## AIM OF THE TASK:
Print the records exactly as they are written.

..............................

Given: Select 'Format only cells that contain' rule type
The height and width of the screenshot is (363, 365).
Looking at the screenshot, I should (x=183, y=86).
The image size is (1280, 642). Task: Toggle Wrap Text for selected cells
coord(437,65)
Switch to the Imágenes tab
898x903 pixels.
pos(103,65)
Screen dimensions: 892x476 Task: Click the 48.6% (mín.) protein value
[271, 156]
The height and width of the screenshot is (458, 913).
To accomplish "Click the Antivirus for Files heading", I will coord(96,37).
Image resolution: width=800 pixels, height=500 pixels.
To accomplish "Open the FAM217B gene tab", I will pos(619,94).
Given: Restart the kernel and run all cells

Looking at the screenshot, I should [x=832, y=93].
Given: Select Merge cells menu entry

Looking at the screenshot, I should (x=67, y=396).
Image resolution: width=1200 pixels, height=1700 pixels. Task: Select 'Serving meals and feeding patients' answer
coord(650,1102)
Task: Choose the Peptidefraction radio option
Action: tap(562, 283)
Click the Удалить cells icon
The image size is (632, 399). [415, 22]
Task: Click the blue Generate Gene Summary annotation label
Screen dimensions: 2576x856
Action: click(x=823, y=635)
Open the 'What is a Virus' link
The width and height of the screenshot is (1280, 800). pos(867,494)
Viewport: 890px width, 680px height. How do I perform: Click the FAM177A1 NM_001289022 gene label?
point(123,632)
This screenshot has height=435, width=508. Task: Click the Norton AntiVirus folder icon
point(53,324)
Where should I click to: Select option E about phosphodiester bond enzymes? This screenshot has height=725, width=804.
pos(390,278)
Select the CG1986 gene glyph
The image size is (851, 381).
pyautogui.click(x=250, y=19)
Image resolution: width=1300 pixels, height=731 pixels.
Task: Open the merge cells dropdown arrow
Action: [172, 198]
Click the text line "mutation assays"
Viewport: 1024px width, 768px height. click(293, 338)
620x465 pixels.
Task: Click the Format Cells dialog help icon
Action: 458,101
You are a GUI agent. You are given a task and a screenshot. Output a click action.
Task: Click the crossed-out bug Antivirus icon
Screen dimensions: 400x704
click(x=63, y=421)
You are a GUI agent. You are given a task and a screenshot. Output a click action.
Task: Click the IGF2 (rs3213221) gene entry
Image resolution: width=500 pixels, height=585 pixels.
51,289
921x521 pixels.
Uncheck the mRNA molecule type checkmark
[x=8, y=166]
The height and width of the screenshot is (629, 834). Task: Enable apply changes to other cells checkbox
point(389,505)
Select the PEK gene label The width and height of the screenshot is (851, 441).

..............................

## RESPONSE TO THIS TASK:
Given: Select 'Format only cells that contain' rule type
The height and width of the screenshot is (363, 365).
Looking at the screenshot, I should (x=183, y=86).
The image size is (1280, 642). Task: Toggle Wrap Text for selected cells
coord(437,65)
Switch to the Imágenes tab
898x903 pixels.
pos(103,65)
Screen dimensions: 892x476 Task: Click the 48.6% (mín.) protein value
[271, 156]
The height and width of the screenshot is (458, 913).
To accomplish "Click the Antivirus for Files heading", I will coord(96,37).
Image resolution: width=800 pixels, height=500 pixels.
To accomplish "Open the FAM217B gene tab", I will pos(619,94).
Given: Restart the kernel and run all cells

Looking at the screenshot, I should [x=832, y=93].
Given: Select Merge cells menu entry

Looking at the screenshot, I should (x=67, y=396).
Image resolution: width=1200 pixels, height=1700 pixels. Task: Select 'Serving meals and feeding patients' answer
coord(650,1102)
Task: Choose the Peptidefraction radio option
Action: tap(562, 283)
Click the Удалить cells icon
The image size is (632, 399). [415, 22]
Task: Click the blue Generate Gene Summary annotation label
Screen dimensions: 2576x856
Action: click(x=823, y=635)
Open the 'What is a Virus' link
The width and height of the screenshot is (1280, 800). pos(867,494)
Viewport: 890px width, 680px height. How do I perform: Click the FAM177A1 NM_001289022 gene label?
point(123,632)
This screenshot has height=435, width=508. Task: Click the Norton AntiVirus folder icon
point(53,324)
Where should I click to: Select option E about phosphodiester bond enzymes? This screenshot has height=725, width=804.
pos(390,278)
Select the CG1986 gene glyph
The image size is (851, 381).
pyautogui.click(x=250, y=19)
Image resolution: width=1300 pixels, height=731 pixels.
Task: Open the merge cells dropdown arrow
Action: [172, 198]
Click the text line "mutation assays"
Viewport: 1024px width, 768px height. click(293, 338)
620x465 pixels.
Task: Click the Format Cells dialog help icon
Action: 458,101
You are a GUI agent. You are given a task and a screenshot. Output a click action.
Task: Click the crossed-out bug Antivirus icon
Screen dimensions: 400x704
click(x=63, y=421)
You are a GUI agent. You are given a task and a screenshot. Output a click action.
Task: Click the IGF2 (rs3213221) gene entry
Image resolution: width=500 pixels, height=585 pixels.
51,289
921x521 pixels.
Uncheck the mRNA molecule type checkmark
[x=8, y=166]
The height and width of the screenshot is (629, 834). Task: Enable apply changes to other cells checkbox
point(389,505)
Select the PEK gene label The width and height of the screenshot is (851, 441).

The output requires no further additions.